--- WORK TO COMPLETE ---
Reproduce the listing in full, exactly as written, but without images.
──────── DATA PROVIDED ────────
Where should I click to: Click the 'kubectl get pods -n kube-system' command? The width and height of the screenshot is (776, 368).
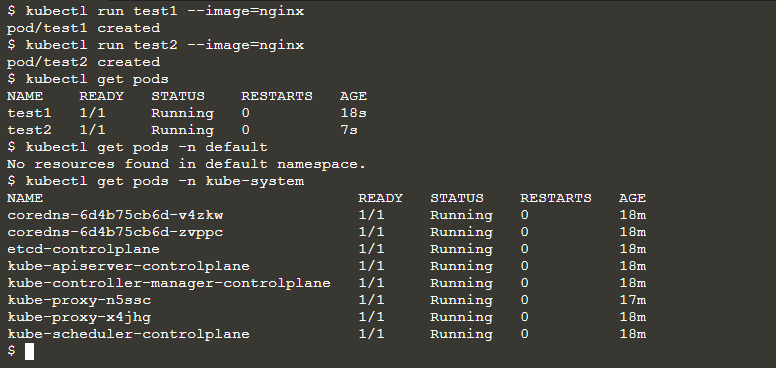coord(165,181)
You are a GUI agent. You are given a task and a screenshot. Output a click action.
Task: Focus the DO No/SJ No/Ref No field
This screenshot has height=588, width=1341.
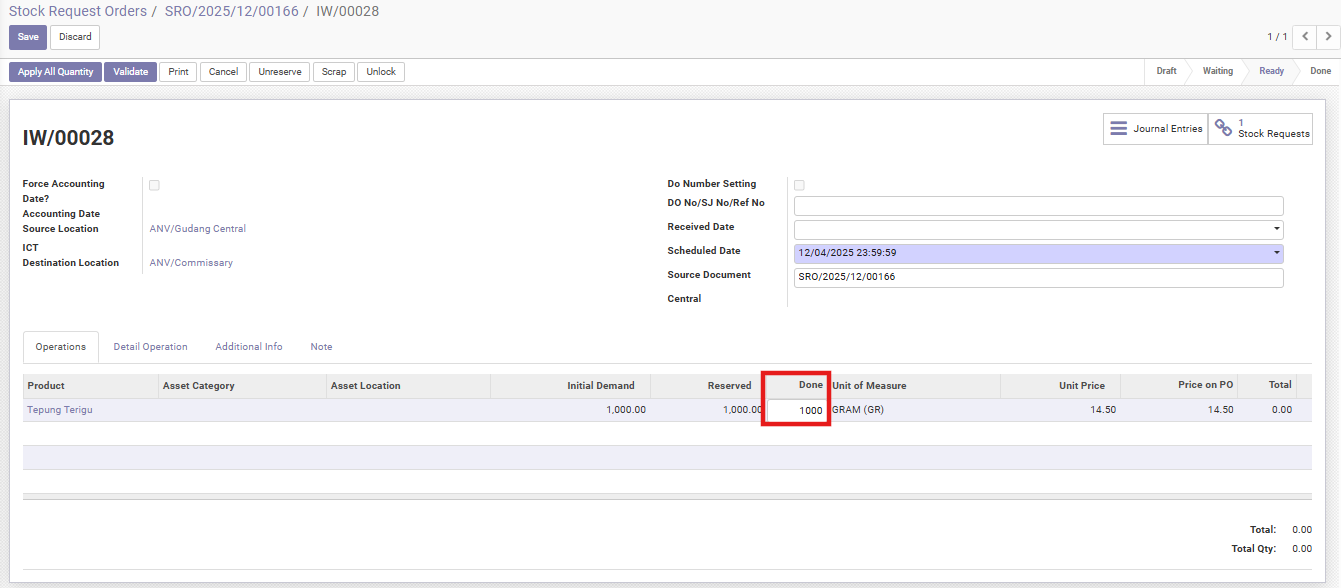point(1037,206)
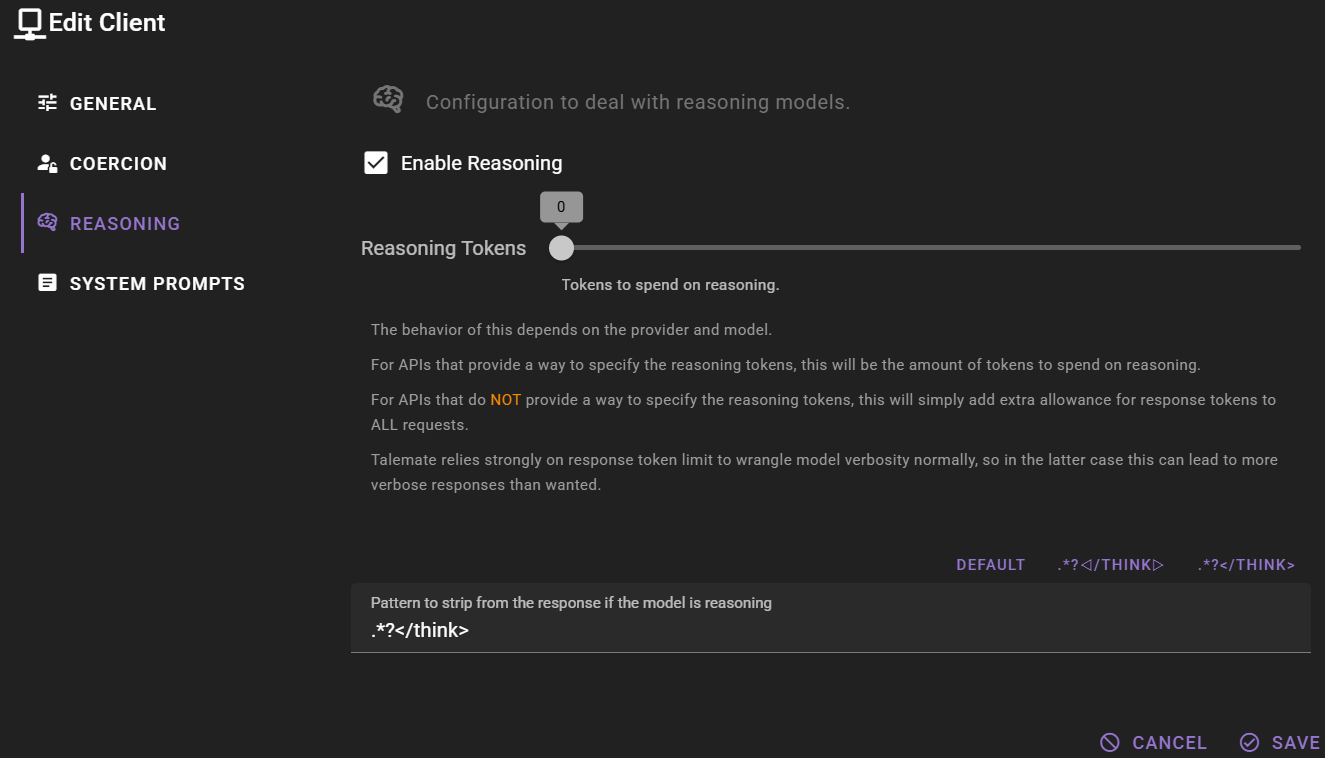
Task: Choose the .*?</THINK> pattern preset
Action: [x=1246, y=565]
────────
--- RESULT BELOW ---
Where should I click to: Click the 'kubectl get pods -n kube-system' command? The width and height of the screenshot is (776, 368).
coord(165,181)
You are a GUI agent. You are given a task and a screenshot. Output a click action.
Task: Focus the DO No/SJ No/Ref No field
This screenshot has height=588, width=1341.
point(1037,206)
Task: Choose the .*?</THINK> pattern preset
Action: [x=1246, y=565]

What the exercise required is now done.